The challenge: Charter schools having a real voice in SELPA decision-making to provide quality services while better managing risks and costs
In January 2007, the San Diego Special Education Joint Powers Authority (JPA) was formed to provide San Diego charter schools with a real voice in SELPA decision-making. Similar in concept to a consortium, a JPA is the official way for multiple government agencies (including charter public schools) to form pools to better manage risks and costs. The members give the JPA board of directors the power to enter into contracts and hire personnel on the members' behalf. One of the ways a JPA can benefit its members is by delivering better services at a lower cost, through the negotiating power of the group.
The solution: Creating a Special Education Joint Powers Authority
The San Diego Special Education JPA initially consisted of six San Diego Unified charter schools and was represented by a five-member board. It existed with the expressed purpose "to improve academic achievement of students with special needs by building, strengthening and expanding quality special education practices in California charter schools."

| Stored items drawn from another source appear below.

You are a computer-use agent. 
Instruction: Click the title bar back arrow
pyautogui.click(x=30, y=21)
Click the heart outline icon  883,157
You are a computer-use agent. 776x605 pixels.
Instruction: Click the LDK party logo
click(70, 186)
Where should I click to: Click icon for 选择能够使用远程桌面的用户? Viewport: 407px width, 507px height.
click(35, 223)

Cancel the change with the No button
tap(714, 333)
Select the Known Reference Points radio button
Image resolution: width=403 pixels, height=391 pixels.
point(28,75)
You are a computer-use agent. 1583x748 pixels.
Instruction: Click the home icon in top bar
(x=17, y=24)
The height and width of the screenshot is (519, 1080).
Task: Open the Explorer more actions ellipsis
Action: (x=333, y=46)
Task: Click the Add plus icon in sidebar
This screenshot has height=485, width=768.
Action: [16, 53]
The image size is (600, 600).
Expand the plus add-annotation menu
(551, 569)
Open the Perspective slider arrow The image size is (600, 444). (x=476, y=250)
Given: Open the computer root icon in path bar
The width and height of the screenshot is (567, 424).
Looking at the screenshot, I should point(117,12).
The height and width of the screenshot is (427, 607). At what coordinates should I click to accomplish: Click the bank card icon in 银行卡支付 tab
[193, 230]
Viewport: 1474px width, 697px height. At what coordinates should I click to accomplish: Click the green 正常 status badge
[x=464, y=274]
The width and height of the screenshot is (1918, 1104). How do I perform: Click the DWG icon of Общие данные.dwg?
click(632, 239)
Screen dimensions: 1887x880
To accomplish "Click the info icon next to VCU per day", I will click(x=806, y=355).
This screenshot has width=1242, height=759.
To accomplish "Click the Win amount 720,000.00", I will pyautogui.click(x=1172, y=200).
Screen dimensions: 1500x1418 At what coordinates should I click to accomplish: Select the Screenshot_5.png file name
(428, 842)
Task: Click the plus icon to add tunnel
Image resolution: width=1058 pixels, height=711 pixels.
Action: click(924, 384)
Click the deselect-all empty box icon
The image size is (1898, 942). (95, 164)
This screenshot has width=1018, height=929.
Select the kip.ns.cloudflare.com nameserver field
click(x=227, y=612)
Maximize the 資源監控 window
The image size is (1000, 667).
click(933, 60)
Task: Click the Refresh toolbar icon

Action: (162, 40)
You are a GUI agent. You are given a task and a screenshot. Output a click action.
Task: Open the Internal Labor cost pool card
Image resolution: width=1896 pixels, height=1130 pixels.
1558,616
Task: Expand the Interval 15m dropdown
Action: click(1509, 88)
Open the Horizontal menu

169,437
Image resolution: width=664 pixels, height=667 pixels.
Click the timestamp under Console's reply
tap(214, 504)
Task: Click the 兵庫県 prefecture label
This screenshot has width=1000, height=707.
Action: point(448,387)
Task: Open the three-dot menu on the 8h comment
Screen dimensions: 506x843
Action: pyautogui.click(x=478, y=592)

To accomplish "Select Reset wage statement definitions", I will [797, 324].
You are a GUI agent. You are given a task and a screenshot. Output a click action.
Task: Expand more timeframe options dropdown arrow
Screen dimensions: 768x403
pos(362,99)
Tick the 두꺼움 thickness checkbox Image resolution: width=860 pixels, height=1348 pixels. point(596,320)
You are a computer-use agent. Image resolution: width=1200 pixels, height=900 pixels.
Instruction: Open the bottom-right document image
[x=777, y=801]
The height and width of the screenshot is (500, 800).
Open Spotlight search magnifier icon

Since then, the JPA has grown to fourteen schools, and is led by a full-time executive director. Her responsibilities include: training member schools, helping them apply to other SELPAs, negotiating with the current district SELPA and other SELPAs, and securing a pool of special education resources and personnel for the group.
The results: Common standards for quality special education and new opportunities to improve services
One of the JPA's biggest accomplishments has been its adoption of special education quality standards, critical for a number of reasons. First, they ensure that a group of diverse charter schools have a common set of clearly understood standards for quality special education. Second, the standards provide a mechanism by which member schools can determine whether or not a new school should be able to join the JPA, to protect the reputation of all member schools. Finally, the quality standards create a data-driven culture to enhance the JPA's ability to secure improved services and fiscal agreements.
Perhaps most importantly, the JPA has enabled member schools to speak with a unified voice, creating new opportunities to communicate and negotiate with other SELPAs and service providers. As a result, the JPA has evoked a new recognition of the power of collective action, and become a potential model for using local collaboration to improve special education services and resolve statewide special education issues.